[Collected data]
● ● ● ● ●
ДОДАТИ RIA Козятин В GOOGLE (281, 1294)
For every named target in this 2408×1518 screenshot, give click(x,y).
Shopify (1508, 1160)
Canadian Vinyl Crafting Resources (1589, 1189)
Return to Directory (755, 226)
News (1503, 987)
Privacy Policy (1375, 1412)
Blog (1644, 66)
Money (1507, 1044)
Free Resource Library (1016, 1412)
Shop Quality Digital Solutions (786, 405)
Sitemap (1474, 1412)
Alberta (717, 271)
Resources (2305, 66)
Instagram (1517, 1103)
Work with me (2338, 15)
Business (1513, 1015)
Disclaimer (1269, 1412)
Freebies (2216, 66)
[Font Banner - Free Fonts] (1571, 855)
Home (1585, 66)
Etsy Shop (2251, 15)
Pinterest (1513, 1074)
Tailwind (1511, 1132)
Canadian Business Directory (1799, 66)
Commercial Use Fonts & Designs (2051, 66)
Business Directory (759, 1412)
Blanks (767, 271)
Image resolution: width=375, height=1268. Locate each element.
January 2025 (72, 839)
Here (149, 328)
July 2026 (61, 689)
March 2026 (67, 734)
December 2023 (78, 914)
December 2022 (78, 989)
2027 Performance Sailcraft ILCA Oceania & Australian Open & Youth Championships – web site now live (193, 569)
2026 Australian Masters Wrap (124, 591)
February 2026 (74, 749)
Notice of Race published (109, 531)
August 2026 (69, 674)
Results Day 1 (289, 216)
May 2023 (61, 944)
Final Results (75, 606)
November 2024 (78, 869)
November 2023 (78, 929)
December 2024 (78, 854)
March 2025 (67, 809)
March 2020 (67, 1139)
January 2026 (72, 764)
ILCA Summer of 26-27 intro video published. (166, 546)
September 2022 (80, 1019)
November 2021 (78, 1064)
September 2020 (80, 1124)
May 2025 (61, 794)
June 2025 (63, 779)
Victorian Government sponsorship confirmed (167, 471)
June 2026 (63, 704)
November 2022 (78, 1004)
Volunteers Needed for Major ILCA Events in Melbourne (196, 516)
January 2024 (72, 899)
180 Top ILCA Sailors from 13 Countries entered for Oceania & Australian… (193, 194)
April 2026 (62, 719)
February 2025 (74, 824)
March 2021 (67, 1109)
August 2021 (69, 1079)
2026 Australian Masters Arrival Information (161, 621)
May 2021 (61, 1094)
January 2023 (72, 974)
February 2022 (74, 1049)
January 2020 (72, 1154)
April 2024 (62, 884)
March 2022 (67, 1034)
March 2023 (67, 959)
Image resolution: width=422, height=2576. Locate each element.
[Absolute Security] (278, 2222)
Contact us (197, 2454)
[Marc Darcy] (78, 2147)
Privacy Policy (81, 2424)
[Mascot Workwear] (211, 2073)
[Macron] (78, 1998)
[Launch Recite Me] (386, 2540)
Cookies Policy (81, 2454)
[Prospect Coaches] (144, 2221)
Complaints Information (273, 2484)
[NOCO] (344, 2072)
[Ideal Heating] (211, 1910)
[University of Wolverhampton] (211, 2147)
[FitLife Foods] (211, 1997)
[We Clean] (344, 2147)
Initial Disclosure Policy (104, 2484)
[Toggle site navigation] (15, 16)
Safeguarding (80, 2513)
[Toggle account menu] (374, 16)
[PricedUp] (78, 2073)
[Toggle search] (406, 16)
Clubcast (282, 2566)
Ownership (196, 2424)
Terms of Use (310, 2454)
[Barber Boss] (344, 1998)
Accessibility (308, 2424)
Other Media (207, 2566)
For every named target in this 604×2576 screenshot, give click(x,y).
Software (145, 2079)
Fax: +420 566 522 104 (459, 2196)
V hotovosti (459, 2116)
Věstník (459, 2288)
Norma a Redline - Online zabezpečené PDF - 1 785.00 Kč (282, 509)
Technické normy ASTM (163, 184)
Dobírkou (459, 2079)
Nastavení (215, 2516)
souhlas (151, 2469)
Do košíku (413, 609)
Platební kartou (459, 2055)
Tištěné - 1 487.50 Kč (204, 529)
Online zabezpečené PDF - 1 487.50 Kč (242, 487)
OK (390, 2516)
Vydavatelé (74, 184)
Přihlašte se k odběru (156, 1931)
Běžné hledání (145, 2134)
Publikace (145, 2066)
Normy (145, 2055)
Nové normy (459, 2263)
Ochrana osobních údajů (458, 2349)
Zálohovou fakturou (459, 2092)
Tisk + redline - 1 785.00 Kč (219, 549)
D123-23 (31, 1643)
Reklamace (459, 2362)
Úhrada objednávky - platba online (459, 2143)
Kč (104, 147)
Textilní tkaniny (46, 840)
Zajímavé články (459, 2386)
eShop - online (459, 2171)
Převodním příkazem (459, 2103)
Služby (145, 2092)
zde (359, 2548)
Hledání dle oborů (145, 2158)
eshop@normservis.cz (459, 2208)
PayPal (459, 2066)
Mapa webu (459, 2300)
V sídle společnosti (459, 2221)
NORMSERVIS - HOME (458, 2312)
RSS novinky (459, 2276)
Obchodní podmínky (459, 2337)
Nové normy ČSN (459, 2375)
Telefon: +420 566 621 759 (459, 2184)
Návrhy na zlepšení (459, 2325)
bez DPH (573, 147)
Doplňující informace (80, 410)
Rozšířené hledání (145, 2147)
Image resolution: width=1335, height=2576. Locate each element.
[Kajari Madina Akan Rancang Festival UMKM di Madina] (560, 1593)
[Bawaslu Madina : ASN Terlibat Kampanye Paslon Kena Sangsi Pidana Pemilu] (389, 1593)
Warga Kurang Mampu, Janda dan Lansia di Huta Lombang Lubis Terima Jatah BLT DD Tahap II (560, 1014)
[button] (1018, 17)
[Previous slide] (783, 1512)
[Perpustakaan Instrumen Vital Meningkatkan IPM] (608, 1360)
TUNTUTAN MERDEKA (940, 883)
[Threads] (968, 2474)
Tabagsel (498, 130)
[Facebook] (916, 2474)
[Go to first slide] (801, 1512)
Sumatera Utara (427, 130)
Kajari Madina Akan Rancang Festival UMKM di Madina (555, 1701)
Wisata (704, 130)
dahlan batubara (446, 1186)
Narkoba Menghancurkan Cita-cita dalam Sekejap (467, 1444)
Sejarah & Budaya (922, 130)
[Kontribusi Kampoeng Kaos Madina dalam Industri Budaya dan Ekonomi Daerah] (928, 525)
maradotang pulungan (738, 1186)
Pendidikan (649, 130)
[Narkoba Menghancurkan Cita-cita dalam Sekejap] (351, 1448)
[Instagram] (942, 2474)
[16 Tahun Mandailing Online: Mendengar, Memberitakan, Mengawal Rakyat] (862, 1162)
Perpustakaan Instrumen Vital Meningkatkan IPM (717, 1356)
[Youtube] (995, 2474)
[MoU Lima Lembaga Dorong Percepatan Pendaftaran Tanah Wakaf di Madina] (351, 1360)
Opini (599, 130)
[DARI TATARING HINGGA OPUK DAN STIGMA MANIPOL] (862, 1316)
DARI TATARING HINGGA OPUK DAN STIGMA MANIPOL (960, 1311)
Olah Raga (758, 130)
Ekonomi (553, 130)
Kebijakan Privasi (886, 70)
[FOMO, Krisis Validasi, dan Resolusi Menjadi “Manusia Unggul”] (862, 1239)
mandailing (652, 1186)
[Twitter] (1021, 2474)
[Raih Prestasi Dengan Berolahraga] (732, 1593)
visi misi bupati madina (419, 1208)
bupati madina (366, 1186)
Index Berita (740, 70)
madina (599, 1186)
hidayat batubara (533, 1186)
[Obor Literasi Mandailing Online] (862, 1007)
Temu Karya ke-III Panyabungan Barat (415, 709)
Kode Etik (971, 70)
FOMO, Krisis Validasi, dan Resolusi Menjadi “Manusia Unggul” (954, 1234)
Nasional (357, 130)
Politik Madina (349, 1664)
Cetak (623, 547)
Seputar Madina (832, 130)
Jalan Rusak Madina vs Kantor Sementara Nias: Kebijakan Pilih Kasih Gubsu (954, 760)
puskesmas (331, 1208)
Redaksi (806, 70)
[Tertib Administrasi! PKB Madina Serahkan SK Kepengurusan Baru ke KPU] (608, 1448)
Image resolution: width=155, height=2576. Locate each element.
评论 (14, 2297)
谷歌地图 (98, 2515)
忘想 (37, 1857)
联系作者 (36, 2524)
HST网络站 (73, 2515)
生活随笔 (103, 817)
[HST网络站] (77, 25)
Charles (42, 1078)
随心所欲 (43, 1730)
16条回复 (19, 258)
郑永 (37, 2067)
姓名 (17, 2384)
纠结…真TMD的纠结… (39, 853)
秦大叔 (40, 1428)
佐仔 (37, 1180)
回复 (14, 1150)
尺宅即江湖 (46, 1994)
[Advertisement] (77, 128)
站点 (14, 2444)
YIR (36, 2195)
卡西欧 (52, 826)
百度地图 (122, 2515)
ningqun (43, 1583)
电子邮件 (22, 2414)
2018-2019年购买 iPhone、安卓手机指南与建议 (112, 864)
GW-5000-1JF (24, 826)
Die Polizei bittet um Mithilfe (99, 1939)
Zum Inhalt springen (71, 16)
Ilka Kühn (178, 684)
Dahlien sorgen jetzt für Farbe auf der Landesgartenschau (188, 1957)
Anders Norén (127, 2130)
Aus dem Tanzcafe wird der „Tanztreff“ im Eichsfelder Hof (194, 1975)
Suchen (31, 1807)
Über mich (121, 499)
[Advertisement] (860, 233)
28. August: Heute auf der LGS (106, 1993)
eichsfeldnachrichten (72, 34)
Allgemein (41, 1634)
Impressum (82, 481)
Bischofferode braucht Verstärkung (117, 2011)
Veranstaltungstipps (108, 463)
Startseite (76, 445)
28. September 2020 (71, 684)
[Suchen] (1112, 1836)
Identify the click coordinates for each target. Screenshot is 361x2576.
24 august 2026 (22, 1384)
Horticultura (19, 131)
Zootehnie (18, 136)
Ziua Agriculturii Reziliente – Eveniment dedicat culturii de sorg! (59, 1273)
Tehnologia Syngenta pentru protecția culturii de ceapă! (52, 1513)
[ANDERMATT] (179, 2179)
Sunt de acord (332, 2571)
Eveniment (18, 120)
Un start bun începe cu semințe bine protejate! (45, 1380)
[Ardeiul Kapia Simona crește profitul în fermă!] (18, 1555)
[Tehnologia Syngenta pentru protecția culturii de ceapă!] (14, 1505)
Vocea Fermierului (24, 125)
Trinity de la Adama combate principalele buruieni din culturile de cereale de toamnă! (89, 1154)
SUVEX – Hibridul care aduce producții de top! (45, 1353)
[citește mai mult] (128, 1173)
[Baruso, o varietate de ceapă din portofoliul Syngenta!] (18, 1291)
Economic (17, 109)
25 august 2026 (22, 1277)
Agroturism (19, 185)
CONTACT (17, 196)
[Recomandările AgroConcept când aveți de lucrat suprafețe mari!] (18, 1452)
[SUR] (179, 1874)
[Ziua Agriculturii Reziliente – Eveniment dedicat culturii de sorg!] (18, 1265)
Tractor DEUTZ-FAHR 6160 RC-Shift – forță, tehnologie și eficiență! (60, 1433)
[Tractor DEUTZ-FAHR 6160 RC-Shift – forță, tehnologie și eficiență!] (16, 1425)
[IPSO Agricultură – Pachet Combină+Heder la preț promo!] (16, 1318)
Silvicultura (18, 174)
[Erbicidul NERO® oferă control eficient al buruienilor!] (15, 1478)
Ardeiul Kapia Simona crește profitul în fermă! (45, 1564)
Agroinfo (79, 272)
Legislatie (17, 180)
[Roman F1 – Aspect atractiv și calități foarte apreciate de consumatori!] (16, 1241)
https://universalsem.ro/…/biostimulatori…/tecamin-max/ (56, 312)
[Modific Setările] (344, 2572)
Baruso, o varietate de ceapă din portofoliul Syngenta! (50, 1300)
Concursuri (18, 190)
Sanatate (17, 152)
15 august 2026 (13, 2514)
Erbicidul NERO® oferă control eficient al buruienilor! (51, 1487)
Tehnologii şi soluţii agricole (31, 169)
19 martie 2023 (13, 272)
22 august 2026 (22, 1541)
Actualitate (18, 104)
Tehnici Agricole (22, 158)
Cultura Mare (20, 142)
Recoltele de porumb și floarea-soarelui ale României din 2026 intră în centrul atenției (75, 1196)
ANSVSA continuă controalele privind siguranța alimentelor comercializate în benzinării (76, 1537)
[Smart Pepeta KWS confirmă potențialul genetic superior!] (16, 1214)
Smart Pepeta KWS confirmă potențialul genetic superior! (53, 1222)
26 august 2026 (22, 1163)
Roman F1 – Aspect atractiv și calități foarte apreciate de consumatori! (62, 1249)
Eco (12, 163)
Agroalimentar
● ● ● ● ●
[TASK REQUIREMENTS]
Above are the records. Copy the lines beginning at the one that has "PayPal (459, 2066)" and ending with the one that has "[Kontribusi Kampoeng Kaos", unchanged.

[RESPONSE AREA]
PayPal (459, 2066)
Mapa webu (459, 2300)
V sídle společnosti (459, 2221)
NORMSERVIS - HOME (458, 2312)
RSS novinky (459, 2276)
Obchodní podmínky (459, 2337)
Nové normy ČSN (459, 2375)
Telefon: +420 566 621 759 (459, 2184)
Návrhy na zlepšení (459, 2325)
bez DPH (573, 147)
Doplňující informace (80, 410)
Rozšířené hledání (145, 2147)
Image resolution: width=1335, height=2576. Locate each element.
[Kajari Madina Akan Rancang Festival UMKM di Madina] (560, 1593)
[Bawaslu Madina : ASN Terlibat Kampanye Paslon Kena Sangsi Pidana Pemilu] (389, 1593)
Warga Kurang Mampu, Janda dan Lansia di Huta Lombang Lubis Terima Jatah BLT DD Tahap II (560, 1014)
[button] (1018, 17)
[Previous slide] (783, 1512)
[Perpustakaan Instrumen Vital Meningkatkan IPM] (608, 1360)
TUNTUTAN MERDEKA (940, 883)
[Threads] (968, 2474)
Tabagsel (498, 130)
[Facebook] (916, 2474)
[Go to first slide] (801, 1512)
Sumatera Utara (427, 130)
Kajari Madina Akan Rancang Festival UMKM di Madina (555, 1701)
Wisata (704, 130)
dahlan batubara (446, 1186)
Narkoba Menghancurkan Cita-cita dalam Sekejap (467, 1444)
Sejarah & Budaya (922, 130)
[Kontribusi Kampoeng Kaos Madina dalam Industri Budaya dan Ekonomi Daerah] (928, 525)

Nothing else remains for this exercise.